2. Appointment of Partner and Provision of Services
  1. Videoloft hereby appoints the Partner and the Partner hereby agrees to act as a non-exclusive Partner to market the Services to Customers in the Territory during the continuance of this Agreement.
  2. Pursuant to such appointment, the Partner shall identify potential Customers, solicit requests from such Customers to be supplied with Services and enter into negotiations with such potential Customers with a view to concluding a Customer Contract.
3. Term of Agreement and Orders
  1. This Agreement shall take effect on the Commencement Date notwithstanding the date of acceptance hereof and shall continue for the minimum term of any Services ordered referred to in Clause 3.2 and the notice period specified in Clause 13.3, unless terminated earlier by either party in accordance with the provisions of this Agreement.
  2. Any minimum term of any Services ordered will be set out in the Order and in default of the same will be 36 months from the Order date.
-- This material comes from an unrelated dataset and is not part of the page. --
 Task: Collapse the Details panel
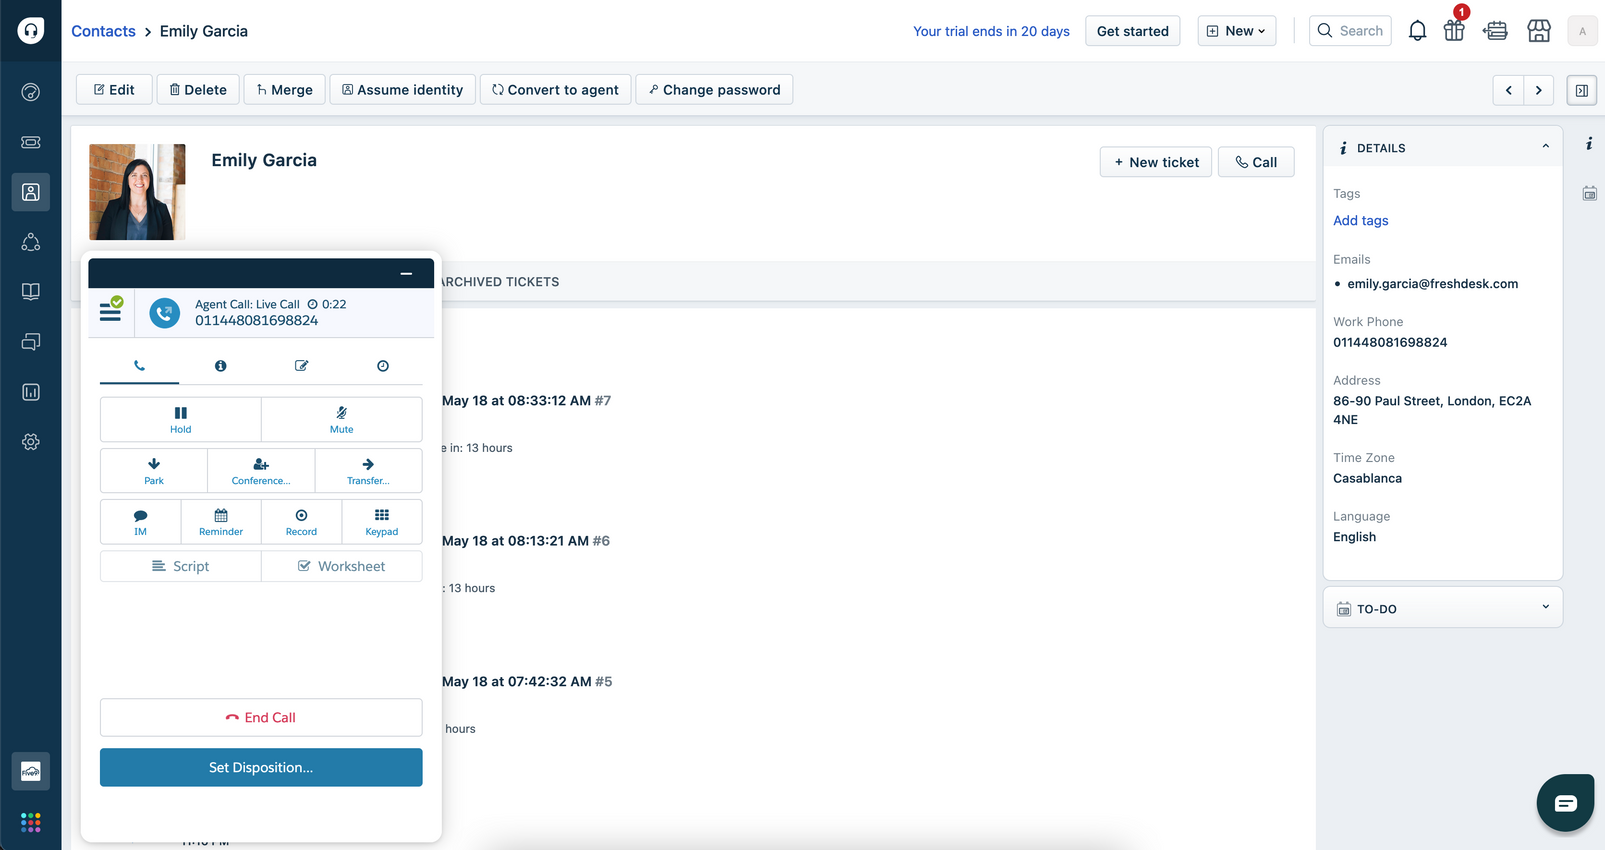click(1545, 147)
4. Videoloft’s Obligations

Videoloft will:

  1. make the Services available to the Partner for referral to Customers during the Term on the terms and conditions of this Agreement and in accordance with the relevant accepted Order;
  2. Videoloft will:
    1. ensure that the Services contain a co-branded version of the Videoloft software that will display any Partner’s branding and contact details alongside the Videoloft Pro branding;
    2. provide a portal where the Partner can manage its End Users;
  3. furnish the Partner with one reproducible copy of all information which Videoloft deems necessary for the Partner to use in marketing the Services within the Territory. The Partner may brand such marketing information in accordance with the marketing guidelines provided by Videoloft to the Partner from time to time;
  4. keep the Partner informed of any changes, additions or modifications to such information that has an effect on the operation, cost or performance of the Services;
  5. make available training to the Partner at its sole discretion as it considers necessary and desirable at times and places to be agreed between the parties. The Partner shall ensure that all of its employees shall be trained in accordance with Videoloft’s training requirements from time to time and in such manner as to enable the Partner to perform its obligations hereunder.
5. Service Limits
  1. Videoloft shall have no responsibility for failure of the Services as a result of any defect in Customer or Partner equipment or any third camera, hardware or system. Videoloft does not warrant that the Services will be continuous or fault free and takes no responsibility for the failure or malfunction of any third party equipment, infrastructure, technology, hardware or software.
  2. Videoloft shall be entitled to interrupt the availability of the Services where necessary for operational testing, maintenance, monitoring, preventive or curative repair and/or where necessary in Videoloft’s reasonable opinion to preserve the overall quality of the Services in the short, medium or long term.
  3. Videoloft shall be entitled to interrupt the availability of the Services if the Partner is in material breach of its material obligations hereunder.
  4. Videoloft will provide technical support to the Partner via email with a turnaround time of 48 hours and shall use reasonable endeavours to correct as soon as is reasonably practicable any fault in any Services notified by the Partner. For the purposes of this Clause 5, a fault shall be deemed to have commenced upon its notification to Videoloft.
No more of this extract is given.